Wyreżyserowana przez Dawida Żłobińskiego sztuka w lekki sposób porusza z pozoru poważne tematy. Bohater szuka kogoś, kto byłby gotów umrzeć zamiast niego. To zadanie okazuje się jednak bardzo trudne.  Uczestnicy nawiązującego do sztuki konkursu musieli zatem odpowiedzieć na pytanie o cel i sens życia.  Organizatorzy liczyli na humorystyczne podejście do tego tematu.

Burzę, ale też sporo głosów krytyki, wywołała nagroda główna. Zdobiona trumna miała trafić do autora najciekawszej wypowiedzi. Choć samą sztukę widzowie przyjęli pozytywnie, wielu uważało, że wręczanie trumny żyjącej osobie budzi negatywne emocje.
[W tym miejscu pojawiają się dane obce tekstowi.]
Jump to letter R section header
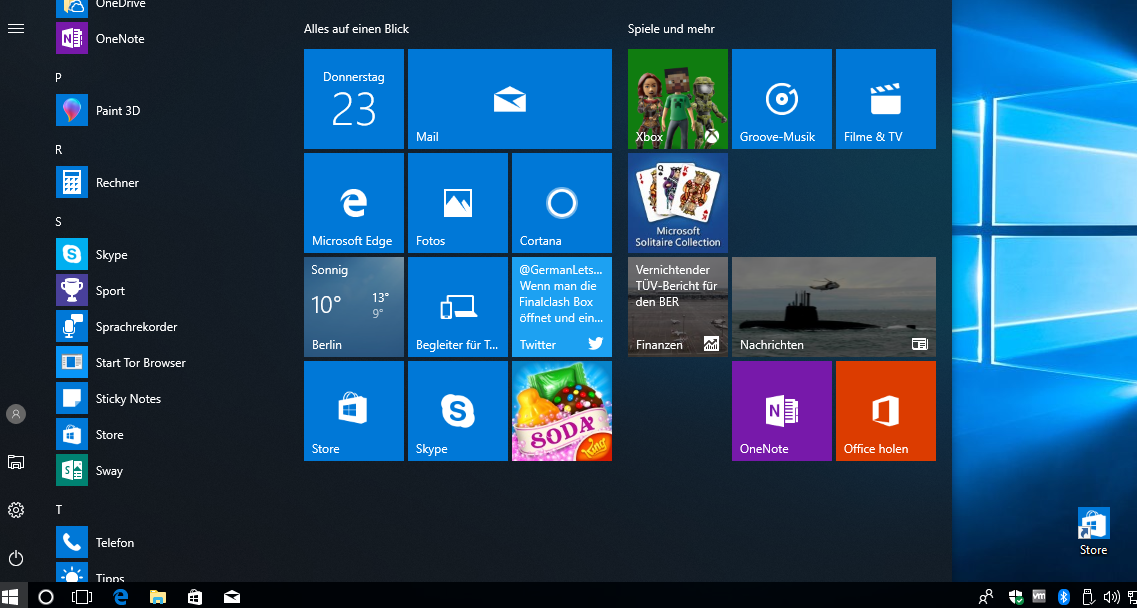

Konkurs zorganizowaliśmy nie po to, żeby szokować, ale po to, by wywołać refleksję nad sensem życia. Na co dzień raczej nie myślimy o tym, unikamy tego tematu. Tu, w kontekście także tej głównej nagrody, myślę, że łatwiej było się zastanowić nad celem swojego istnienia.  Dla nas też nie był to łatwy konkurs. Nigdy wcześniej nie wręczaliśmy komuś trumny. Myślałam, że umrę z nerwów, a nasi laureaci okazali się osobami z dużym poczuciem humoru - opowiada Anna Zielińska z Teatru Żeromskiego, organizatorka konkursu. Jak dodaje, wśród innych nagród były też kalendarze z limitowanej edycji oraz zaproszenia na spektakle i płyty z muzyką i to sami uczestnicy mogli wskazać jaką nagrodę chcieliby otrzymać. Osób, które poprosiły właśnie o trumnę nie brakowało, a prace napłynęły z całej Polski.  Początkowo organizatorzy zakładali wręczenie jednej trumny, jako nagrody głównej, ostatecznie  przekazano dwie.

Obie powędrowały do mieszkańców Krakowa.  Ci, jak mówi Anna Zielińska z Teatru Żeromskiego, zadeklarowali pozostawienie ich w swoich domach.

Inną, także budzącą emocje, formą promocji spektaklu była zorganizowana w budynku teatru wystawa zdjęć półnagich modelek pozujących na tle trumien. Fotografie znalazły się również w limitowanej wersji kalendarza wydanego przez producenta trumien, który trafił do pozostałych laureatów konkursu.